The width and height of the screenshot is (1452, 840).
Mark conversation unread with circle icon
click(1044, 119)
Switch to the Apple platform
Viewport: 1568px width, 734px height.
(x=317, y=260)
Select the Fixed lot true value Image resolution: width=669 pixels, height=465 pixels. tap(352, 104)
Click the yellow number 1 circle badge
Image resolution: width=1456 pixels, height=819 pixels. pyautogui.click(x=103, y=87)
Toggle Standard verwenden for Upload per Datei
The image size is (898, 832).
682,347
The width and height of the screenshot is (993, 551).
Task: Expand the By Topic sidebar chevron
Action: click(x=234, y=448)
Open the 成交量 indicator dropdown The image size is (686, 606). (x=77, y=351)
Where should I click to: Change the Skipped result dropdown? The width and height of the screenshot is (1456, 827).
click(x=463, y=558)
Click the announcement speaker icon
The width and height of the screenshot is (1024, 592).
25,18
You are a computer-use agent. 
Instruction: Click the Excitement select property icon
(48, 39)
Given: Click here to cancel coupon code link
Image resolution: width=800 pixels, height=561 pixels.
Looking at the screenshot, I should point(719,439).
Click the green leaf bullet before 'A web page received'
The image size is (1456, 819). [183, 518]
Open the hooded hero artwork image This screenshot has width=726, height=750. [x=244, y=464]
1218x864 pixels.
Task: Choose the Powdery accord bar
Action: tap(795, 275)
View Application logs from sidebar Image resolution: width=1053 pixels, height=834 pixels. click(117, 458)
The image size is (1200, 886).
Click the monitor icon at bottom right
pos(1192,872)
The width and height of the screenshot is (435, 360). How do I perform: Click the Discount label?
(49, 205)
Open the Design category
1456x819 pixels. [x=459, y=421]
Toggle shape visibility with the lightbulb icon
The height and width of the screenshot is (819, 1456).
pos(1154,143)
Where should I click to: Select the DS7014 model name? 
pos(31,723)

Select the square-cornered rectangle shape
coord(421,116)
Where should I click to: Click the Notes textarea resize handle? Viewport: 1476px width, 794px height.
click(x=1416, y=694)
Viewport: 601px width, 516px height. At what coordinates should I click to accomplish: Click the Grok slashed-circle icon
———
## GOAL OF THE EXERCISE:
Reproduce all of the records above word for word, without changing anything.

## RESPONSE TO THE TASK:
The width and height of the screenshot is (1452, 840).
Mark conversation unread with circle icon
click(1044, 119)
Switch to the Apple platform
Viewport: 1568px width, 734px height.
(x=317, y=260)
Select the Fixed lot true value Image resolution: width=669 pixels, height=465 pixels. tap(352, 104)
Click the yellow number 1 circle badge
Image resolution: width=1456 pixels, height=819 pixels. pyautogui.click(x=103, y=87)
Toggle Standard verwenden for Upload per Datei
The image size is (898, 832).
682,347
The width and height of the screenshot is (993, 551).
Task: Expand the By Topic sidebar chevron
Action: click(x=234, y=448)
Open the 成交量 indicator dropdown The image size is (686, 606). (x=77, y=351)
Where should I click to: Change the Skipped result dropdown? The width and height of the screenshot is (1456, 827).
click(x=463, y=558)
Click the announcement speaker icon
The width and height of the screenshot is (1024, 592).
25,18
You are a computer-use agent. 
Instruction: Click the Excitement select property icon
(48, 39)
Given: Click here to cancel coupon code link
Image resolution: width=800 pixels, height=561 pixels.
Looking at the screenshot, I should point(719,439).
Click the green leaf bullet before 'A web page received'
The image size is (1456, 819). [183, 518]
Open the hooded hero artwork image This screenshot has width=726, height=750. [x=244, y=464]
1218x864 pixels.
Task: Choose the Powdery accord bar
Action: tap(795, 275)
View Application logs from sidebar Image resolution: width=1053 pixels, height=834 pixels. click(117, 458)
The image size is (1200, 886).
Click the monitor icon at bottom right
pos(1192,872)
The width and height of the screenshot is (435, 360). How do I perform: Click the Discount label?
(49, 205)
Open the Design category
1456x819 pixels. [x=459, y=421]
Toggle shape visibility with the lightbulb icon
The height and width of the screenshot is (819, 1456).
pos(1154,143)
Where should I click to: Select the DS7014 model name? 
pos(31,723)

Select the square-cornered rectangle shape
coord(421,116)
Where should I click to: Click the Notes textarea resize handle? Viewport: 1476px width, 794px height.
click(x=1416, y=694)
Viewport: 601px width, 516px height. At what coordinates should I click to accomplish: Click the Grok slashed-circle icon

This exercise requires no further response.